REQUEST A = Find every line of the records below that contains the string "dimensions", matching case, and copy each of those lines in full.

SOURCE DOCUMENT =

Therefore it will never be necessary for the I. W. W. to endorse any political party, whether we will gain support or not by so doing. Neither will the I. W. W. carry on propaganda against political action. To do so would be as useless as to carry on a campaign for it.
It should be remembered that the I. W. W. since 1908 has been nonpolitical. We are forced, however, to point out the limitations of political actions for the working class in order that the workers be not led into a cul de sac by the politicians, and because they would lose all idea of ever being anything but wage slaves for generations to come.
This we can only do by devoting our entire effort to the work of organization and education on the industrial field.
To those who think the workers will have to be united in a political party, we say, you have a right to think so, but do not try to use the economic organization to further the aims of the political party. Experience teaches that to do so, will cause disruption.
The working class and the employing class have nothing in common. There can be no peace so long as hunger and want are found among millions of working people and the few, who make up the employing class, have all the good things of life.
Between these two classes a struggle must go on until the workers of the world organize as a class, take possession of the earth and the machinery of production, and abolish the wage system.
We find that the centering of management of the industries into fewer and fewer hands makes the trade unions unable to cope with the ever growing power of the employing class. The trade unions foster a state of affairs which allows one set of workers to be pitted against another set of workers in the same industry, thereby helping defeat one another in wage wars. Moreover, the trade unions aid the employing class to mislead the workers into the belief that the working class have interests in common with their employers.

EXTRACTED RECORDS =
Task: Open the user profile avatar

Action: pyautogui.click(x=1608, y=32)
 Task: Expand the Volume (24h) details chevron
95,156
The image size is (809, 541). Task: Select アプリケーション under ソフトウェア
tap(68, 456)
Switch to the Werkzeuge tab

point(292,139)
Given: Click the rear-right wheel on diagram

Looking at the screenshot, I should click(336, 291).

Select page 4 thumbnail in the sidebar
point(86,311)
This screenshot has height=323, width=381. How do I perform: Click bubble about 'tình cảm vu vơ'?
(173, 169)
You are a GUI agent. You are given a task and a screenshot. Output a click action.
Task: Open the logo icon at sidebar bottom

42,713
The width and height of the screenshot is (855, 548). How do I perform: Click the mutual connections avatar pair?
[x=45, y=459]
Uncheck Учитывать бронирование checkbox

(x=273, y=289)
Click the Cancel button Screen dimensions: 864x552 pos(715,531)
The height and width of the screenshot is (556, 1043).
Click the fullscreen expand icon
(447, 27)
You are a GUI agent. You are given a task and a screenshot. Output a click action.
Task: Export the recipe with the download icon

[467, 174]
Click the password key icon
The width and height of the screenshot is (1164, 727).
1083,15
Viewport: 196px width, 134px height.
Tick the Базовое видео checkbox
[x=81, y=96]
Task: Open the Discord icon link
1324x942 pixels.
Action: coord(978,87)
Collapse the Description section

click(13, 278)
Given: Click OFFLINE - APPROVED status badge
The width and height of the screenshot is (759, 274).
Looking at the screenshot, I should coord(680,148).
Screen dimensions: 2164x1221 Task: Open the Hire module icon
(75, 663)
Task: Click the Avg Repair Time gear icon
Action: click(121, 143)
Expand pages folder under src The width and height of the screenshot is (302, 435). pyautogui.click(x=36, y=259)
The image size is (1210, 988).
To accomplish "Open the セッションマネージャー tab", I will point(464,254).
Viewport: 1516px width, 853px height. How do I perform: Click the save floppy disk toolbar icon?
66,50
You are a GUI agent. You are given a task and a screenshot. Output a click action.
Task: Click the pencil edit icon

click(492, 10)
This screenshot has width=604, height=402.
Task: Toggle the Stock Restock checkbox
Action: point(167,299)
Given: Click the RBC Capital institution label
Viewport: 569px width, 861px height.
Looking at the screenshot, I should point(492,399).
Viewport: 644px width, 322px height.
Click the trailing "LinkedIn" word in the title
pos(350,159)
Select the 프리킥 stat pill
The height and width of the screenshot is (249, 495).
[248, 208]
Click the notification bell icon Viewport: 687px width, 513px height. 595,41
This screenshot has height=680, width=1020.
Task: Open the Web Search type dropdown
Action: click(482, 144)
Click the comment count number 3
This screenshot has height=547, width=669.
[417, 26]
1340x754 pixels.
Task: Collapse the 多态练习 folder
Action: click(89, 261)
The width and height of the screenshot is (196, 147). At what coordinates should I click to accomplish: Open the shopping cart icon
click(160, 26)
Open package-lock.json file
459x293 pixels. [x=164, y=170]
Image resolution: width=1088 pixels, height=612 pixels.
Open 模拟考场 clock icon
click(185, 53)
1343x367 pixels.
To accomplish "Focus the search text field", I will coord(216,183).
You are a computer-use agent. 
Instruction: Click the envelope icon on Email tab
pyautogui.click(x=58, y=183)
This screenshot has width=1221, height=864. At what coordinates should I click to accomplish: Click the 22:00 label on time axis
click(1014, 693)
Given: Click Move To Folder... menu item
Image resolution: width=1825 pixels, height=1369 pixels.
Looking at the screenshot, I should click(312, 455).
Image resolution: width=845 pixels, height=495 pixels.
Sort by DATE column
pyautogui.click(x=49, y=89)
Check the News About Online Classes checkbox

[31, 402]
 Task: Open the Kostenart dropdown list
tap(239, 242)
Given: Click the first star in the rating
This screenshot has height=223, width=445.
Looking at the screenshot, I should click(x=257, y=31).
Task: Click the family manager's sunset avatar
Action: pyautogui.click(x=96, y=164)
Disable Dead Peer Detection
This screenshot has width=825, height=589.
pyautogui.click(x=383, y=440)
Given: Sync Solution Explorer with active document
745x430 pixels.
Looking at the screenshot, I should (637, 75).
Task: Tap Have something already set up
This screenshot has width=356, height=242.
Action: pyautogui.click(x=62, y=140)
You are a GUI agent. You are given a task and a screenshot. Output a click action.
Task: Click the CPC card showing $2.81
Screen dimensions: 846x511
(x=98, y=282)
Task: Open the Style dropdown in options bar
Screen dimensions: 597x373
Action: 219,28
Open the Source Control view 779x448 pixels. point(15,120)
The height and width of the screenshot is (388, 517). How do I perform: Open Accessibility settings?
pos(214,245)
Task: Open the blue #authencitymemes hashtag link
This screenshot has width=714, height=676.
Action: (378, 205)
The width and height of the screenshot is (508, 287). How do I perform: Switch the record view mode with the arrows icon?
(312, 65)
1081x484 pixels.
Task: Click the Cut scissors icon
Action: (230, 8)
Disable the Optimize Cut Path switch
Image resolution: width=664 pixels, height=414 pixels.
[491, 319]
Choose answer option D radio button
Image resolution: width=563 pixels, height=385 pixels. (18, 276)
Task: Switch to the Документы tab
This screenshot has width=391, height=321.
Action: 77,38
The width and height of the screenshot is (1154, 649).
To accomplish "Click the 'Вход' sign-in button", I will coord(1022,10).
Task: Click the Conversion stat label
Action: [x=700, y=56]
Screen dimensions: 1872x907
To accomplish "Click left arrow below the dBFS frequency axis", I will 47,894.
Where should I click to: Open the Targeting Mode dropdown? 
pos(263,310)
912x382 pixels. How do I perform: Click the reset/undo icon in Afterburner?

REQUEST B = Repeat the whole passage above on the I. W. W. and political action word for word.

FINISHED ANSWER A =
Click the Cancel button Screen dimensions: 864x552 pos(715,531)
Screen dimensions: 2164x1221 Task: Open the Hire module icon
Screen dimensions: 846x511
Screen dimensions: 597x373
Screen dimensions: 1872x907

FINISHED ANSWER B =
Therefore it will never be necessary for the I. W. W. to endorse any political party, whether we will gain support or not by so doing. Neither will the I. W. W. carry on propaganda against political action. To do so would be as useless as to carry on a campaign for it.
It should be remembered that the I. W. W. since 1908 has been nonpolitical. We are forced, however, to point out the limitations of political actions for the working class in order that the workers be not led into a cul de sac by the politicians, and because they would lose all idea of ever being anything but wage slaves for generations to come.
This we can only do by devoting our entire effort to the work of organization and education on the industrial field.
To those who think the workers will have to be united in a political party, we say, you have a right to think so, but do not try to use the economic organization to further the aims of the political party. Experience teaches that to do so, will cause disruption.
The working class and the employing class have nothing in common. There can be no peace so long as hunger and want are found among millions of working people and the few, who make up the employing class, have all the good things of life.
Between these two classes a struggle must go on until the workers of the world organize as a class, take possession of the earth and the machinery of production, and abolish the wage system.
We find that the centering of management of the industries into fewer and fewer hands makes the trade unions unable to cope with the ever growing power of the employing class. The trade unions foster a state of affairs which allows one set of workers to be pitted against another set of workers in the same industry, thereby helping defeat one another in wage wars. Moreover, the trade unions aid the employing class to mislead the workers into the belief that the working class have interests in common with their employers.